Obviously, although we might have found the best fitting model, coefficients for the zero-inflation component of our model look rather spurious. We have very high coefficients here. We still might find a better distributional family for our model, and try nbinom2 now.

model4 <- glmmTMB::glmmTMB(
  count ~ mined + spp + (1 | site),
  ziformula = ~ mined + spp,
  family = glmmTMB::nbinom2,
  data = glmmTMB::Salamanders
)
check_model(model4)
#> `check_outliers()` does not yet support models of class `glmmTMB`.

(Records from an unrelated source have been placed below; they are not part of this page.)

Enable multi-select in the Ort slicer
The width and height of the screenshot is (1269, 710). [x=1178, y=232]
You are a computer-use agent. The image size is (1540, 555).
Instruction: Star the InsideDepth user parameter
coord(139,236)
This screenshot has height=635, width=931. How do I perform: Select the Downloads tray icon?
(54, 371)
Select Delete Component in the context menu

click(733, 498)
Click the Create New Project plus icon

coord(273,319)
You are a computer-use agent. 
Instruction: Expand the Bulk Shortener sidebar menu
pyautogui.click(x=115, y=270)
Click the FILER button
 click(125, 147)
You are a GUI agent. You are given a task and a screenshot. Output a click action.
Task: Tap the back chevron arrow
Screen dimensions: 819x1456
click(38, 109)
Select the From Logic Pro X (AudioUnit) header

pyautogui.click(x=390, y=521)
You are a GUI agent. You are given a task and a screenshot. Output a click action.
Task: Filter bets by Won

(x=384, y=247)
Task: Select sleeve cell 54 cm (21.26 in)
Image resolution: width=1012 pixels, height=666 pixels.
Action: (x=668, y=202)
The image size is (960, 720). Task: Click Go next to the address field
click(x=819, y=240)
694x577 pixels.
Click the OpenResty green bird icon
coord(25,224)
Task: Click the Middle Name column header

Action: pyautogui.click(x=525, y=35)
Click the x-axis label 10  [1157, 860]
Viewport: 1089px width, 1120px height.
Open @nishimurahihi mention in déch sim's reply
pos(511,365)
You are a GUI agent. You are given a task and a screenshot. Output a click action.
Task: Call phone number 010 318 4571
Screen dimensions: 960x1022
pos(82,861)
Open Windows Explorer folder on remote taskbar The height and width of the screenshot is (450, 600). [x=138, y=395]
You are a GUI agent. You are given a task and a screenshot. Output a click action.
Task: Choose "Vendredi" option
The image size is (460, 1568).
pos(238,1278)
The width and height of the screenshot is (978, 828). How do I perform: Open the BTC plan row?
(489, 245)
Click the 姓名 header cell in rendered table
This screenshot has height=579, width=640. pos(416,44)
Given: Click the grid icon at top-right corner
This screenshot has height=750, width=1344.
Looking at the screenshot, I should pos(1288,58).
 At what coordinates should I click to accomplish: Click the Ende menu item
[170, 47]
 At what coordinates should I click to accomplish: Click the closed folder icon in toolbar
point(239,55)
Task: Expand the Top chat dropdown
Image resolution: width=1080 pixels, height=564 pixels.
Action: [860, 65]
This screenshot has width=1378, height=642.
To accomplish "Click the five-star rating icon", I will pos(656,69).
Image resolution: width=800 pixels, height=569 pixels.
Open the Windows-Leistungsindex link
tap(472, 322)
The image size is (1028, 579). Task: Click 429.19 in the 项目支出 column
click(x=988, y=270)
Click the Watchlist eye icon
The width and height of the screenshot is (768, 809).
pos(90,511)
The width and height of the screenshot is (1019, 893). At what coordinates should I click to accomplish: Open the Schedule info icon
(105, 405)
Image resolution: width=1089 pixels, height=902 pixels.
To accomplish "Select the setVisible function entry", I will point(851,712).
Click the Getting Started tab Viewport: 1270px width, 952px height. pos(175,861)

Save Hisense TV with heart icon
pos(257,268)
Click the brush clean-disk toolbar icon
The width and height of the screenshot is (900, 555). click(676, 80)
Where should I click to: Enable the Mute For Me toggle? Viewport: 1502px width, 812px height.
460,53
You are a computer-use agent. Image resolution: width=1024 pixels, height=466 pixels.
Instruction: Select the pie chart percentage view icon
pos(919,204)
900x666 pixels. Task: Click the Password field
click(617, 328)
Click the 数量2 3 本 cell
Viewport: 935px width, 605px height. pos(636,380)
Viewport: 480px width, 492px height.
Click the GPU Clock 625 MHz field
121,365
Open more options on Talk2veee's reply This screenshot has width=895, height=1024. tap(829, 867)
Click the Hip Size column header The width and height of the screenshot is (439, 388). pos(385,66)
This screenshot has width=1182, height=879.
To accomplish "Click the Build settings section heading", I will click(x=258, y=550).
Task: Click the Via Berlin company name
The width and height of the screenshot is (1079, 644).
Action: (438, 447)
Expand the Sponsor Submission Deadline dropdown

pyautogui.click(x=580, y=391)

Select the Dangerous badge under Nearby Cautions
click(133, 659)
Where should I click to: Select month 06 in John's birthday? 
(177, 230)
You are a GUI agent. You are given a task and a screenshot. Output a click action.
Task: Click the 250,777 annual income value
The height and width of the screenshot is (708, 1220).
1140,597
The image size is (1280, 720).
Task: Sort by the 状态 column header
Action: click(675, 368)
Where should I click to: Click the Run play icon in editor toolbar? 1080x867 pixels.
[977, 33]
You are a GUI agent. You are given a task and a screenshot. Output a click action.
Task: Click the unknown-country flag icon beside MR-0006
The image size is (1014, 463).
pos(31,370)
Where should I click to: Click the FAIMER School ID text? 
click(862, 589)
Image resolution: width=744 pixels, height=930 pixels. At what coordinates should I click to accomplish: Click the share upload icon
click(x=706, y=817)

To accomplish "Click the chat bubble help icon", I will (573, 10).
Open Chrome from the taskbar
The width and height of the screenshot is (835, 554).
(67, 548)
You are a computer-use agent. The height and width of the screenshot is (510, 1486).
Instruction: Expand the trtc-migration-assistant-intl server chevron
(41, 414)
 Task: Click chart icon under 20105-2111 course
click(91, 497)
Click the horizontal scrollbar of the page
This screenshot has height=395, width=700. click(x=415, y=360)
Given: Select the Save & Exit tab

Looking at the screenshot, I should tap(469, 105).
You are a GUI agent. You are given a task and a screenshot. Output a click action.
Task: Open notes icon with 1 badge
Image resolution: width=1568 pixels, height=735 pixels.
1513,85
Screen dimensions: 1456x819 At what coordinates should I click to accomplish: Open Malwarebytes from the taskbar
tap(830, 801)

check_overdispersion(model4)
#> # Overdispersion test
#> 
#>  dispersion ratio = 0.958
#>           p-value =  0.93
#> No overdispersion detected.

check_zeroinflation(model4)
#> # Check for zero-inflation
#> 
#>    Observed zeros: 387
#>   Predicted zeros: 386
#>             Ratio: 1.00
#> Model seems ok, ratio of observed and predicted zeros is within the
#>   tolerance range (p = 0.952).

test_likelihoodratio(model3, model4)
#> Some of the nested models seem to be identical and probably only vary in
#>   their random effects.
#> # Likelihood-Ratio-Test (LRT) for Model Comparison (ML-estimator)
#> 
#> Name   |   Model | df | df_diff |  Chi2 |      p
#> ------------------------------------------------
#> model3 | glmmTMB | 18 |         |       |       
#> model4 | glmmTMB | 18 |       0 | 16.64 | < .001

model_parameters(model4)
#> # Fixed Effects (Count Model)
#> 
#> Parameter   | Log-Mean |   SE |        95% CI |     z |      p
#> --------------------------------------------------------------
#> (Intercept) |    -0.61 | 0.41 | [-1.40, 0.18] | -1.51 | 0.132 
#> mined [no]  |     1.43 | 0.37 | [ 0.71, 2.15] |  3.90 | < .001
#> spp [PR]    |    -0.96 | 0.64 | [-2.23, 0.30] | -1.50 | 0.134 
#> spp [DM]    |     0.17 | 0.24 | [-0.29, 0.63] |  0.73 | 0.468 
#> spp [EC-A]  |    -0.39 | 0.34 | [-1.06, 0.28] | -1.13 | 0.258 
#> spp [EC-L]  |     0.49 | 0.24 | [ 0.02, 0.96] |  2.05 | 0.041 
#> spp [DES-L] |     0.59 | 0.23 | [ 0.14, 1.04] |  2.59 | 0.010 
#> spp [DF]    |    -0.11 | 0.24 | [-0.59, 0.36] | -0.46 | 0.642 
#> 
#> # Fixed Effects (Zero-Inflation Component)
#> 
#> Parameter   | Log-Odds |   SE |         95% CI |     z |      p
#> ---------------------------------------------------------------
#> (Intercept) |     0.91 | 0.63 | [-0.32,  2.14] |  1.45 | 0.147 
#> mined [no]  |    -2.56 | 0.60 | [-3.75, -1.38] | -4.24 | < .001
#> spp [PR]    |     1.16 | 1.33 | [-1.45,  3.78] |  0.87 | 0.384 
#> spp [DM]    |    -0.94 | 0.80 | [-2.51,  0.63] | -1.17 | 0.241 
#> spp [EC-A]  |     1.04 | 0.71 | [-0.36,  2.44] |  1.46 | 0.144 
#> spp [EC-L]  |    -0.56 | 0.73 | [-1.99,  0.86] | -0.77 | 0.439 
#> spp [DES-L] |    -0.89 | 0.75 | [-2.37,  0.58] | -1.19 | 0.236 
#> spp [DF]    |    -2.54 | 2.18 | [-6.82,  1.74] | -1.16 | 0.244 
#> 
#> # Dispersion
#> 
#> Parameter   | Coefficient |       95% CI
#> ----------------------------------------
#> (Intercept) |        1.51 | [0.93, 2.46]
#> 
#> # Random Effects Variances
#> 
#> Parameter            | Coefficient |       95% CI
#> -------------------------------------------------
#> SD (Intercept: site) |        0.38 | [0.17, 0.87]
#> 
#> Uncertainty intervals (equal-tailed) and p-values (two-tailed) computed
#>   using a Wald z-distribution approximation.

Based on these results, we might even go with model4.

Conclusion

Statistics is hard. It is not just about fitting a model, but also about checking the model fit and improving the model. This also requires domain knowledge to consider whether all relevant predictors are included in the model (and whether all included predictors are relevant!).

The performance package provides a comprehensive set of tools to help you with this task. We have demonstrated how to use these tools to check the fit of a model, detect misspecification, and improve the model. We have also shown how to compare the model fit indices and perform statistical tests to determine which model is the best fit. We hope this vignette has been helpful in guiding you through this process.